WORK ITEM =>
Please print out every line of the material, unchanged.
--
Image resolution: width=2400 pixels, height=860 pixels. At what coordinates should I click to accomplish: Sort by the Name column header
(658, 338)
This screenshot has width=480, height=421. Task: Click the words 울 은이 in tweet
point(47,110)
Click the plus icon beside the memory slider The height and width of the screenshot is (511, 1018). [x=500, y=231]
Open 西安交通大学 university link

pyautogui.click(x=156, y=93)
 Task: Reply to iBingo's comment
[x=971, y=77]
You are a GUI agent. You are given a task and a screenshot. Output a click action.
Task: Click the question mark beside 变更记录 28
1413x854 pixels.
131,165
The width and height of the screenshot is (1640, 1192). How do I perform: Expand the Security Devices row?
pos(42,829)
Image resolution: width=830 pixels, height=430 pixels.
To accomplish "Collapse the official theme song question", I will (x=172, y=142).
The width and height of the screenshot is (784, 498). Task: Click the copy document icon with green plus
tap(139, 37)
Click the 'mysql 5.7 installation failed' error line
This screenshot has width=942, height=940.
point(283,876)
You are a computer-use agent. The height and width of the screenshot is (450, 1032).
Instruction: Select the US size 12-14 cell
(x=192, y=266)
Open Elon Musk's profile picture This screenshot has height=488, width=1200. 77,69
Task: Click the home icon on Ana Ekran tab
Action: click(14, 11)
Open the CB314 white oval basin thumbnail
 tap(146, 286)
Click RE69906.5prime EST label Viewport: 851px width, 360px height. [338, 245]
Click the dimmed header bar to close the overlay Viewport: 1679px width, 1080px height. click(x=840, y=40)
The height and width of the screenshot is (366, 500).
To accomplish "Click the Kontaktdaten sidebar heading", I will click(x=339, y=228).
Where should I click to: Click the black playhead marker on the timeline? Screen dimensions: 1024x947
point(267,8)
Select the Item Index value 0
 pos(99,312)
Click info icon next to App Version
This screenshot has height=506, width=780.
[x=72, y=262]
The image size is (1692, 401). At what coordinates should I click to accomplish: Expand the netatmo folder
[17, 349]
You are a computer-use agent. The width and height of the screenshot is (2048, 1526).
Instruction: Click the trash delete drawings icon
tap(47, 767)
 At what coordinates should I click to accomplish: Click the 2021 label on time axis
--
ANSWER BELOW =>
Image resolution: width=2400 pixels, height=860 pixels. At what coordinates should I click to accomplish: Sort by the Name column header
(658, 338)
This screenshot has width=480, height=421. Task: Click the words 울 은이 in tweet
point(47,110)
Click the plus icon beside the memory slider The height and width of the screenshot is (511, 1018). [x=500, y=231]
Open 西安交通大学 university link

pyautogui.click(x=156, y=93)
 Task: Reply to iBingo's comment
[x=971, y=77]
You are a GUI agent. You are given a task and a screenshot. Output a click action.
Task: Click the question mark beside 变更记录 28
1413x854 pixels.
131,165
The width and height of the screenshot is (1640, 1192). How do I perform: Expand the Security Devices row?
pos(42,829)
Image resolution: width=830 pixels, height=430 pixels.
To accomplish "Collapse the official theme song question", I will (x=172, y=142).
The width and height of the screenshot is (784, 498). Task: Click the copy document icon with green plus
tap(139, 37)
Click the 'mysql 5.7 installation failed' error line
This screenshot has width=942, height=940.
point(283,876)
You are a computer-use agent. The height and width of the screenshot is (450, 1032).
Instruction: Select the US size 12-14 cell
(x=192, y=266)
Open Elon Musk's profile picture This screenshot has height=488, width=1200. 77,69
Task: Click the home icon on Ana Ekran tab
Action: click(14, 11)
Open the CB314 white oval basin thumbnail
 tap(146, 286)
Click RE69906.5prime EST label Viewport: 851px width, 360px height. [338, 245]
Click the dimmed header bar to close the overlay Viewport: 1679px width, 1080px height. click(x=840, y=40)
The height and width of the screenshot is (366, 500).
To accomplish "Click the Kontaktdaten sidebar heading", I will click(x=339, y=228).
Where should I click to: Click the black playhead marker on the timeline? Screen dimensions: 1024x947
point(267,8)
Select the Item Index value 0
 pos(99,312)
Click info icon next to App Version
This screenshot has height=506, width=780.
[x=72, y=262]
The image size is (1692, 401). At what coordinates should I click to accomplish: Expand the netatmo folder
[17, 349]
You are a computer-use agent. The width and height of the screenshot is (2048, 1526).
Instruction: Click the trash delete drawings icon
tap(47, 767)
 At what coordinates should I click to accomplish: Click the 2021 label on time axis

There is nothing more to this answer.